CZTI data were de-trended to remove orbit-wise background variation. We then searched data from the four independent, identical quadrants to look for coincident spikes in the count rates. Searches were undertaken by binning the data in 0.1s, 1s and 10s respectively. Statistical fluctuations in count rates were estimated by using data from 10 neighbouring orbits. We selected confidence levels such that the probability of a false trigger in this 100s window is 10^-4. We do not find any evidence for any hard X-ray transient in this window.
We convert our count rates into fluence and flux limits by assuming that the source spectrum has band parameters alpha = -1.0, beta = -2.5, Epeak = 300. We use a detailed mass model of the satellite to calculate the instrument response in the direction having the maximum probability density in the HLV map.

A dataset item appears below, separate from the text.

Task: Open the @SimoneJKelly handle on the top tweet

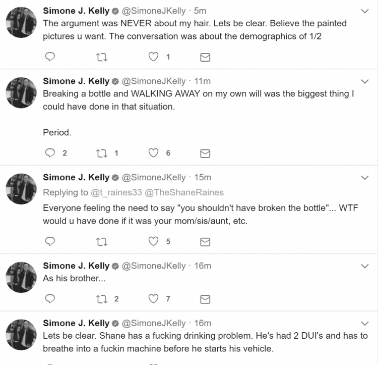Action: [x=154, y=11]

We then assume that the source is modeled by a band function with parameters alpha = -1.0, beta = -2.5, Epeak = 300 keV, and get the following upper limits for source fluence and flux in the 20-200 keV band:
0.1 s: Effective fluence limit= 5e-6 ergs/cm^2; flux= 5e-5 ergs/cm^2/s
1.0 s: Effective fluence limit= 1e-5 ergs/cm^2; flux= 1e-5 ergs/cm^2/s
10.0s: Effective fluence limit= 1e-5 ergs/cm^2; flux= 1e-6 ergs/cm^2/s
Flux limits over the rest of the northern localisation lobe are similar in magnitude.
CZTI is built by a TIFR-led consortium of institutes across India, including VSSC, ISAC, IUCAA, SAC and PRL. The Indian Space Research Organisation funded, managed and facilitated the project.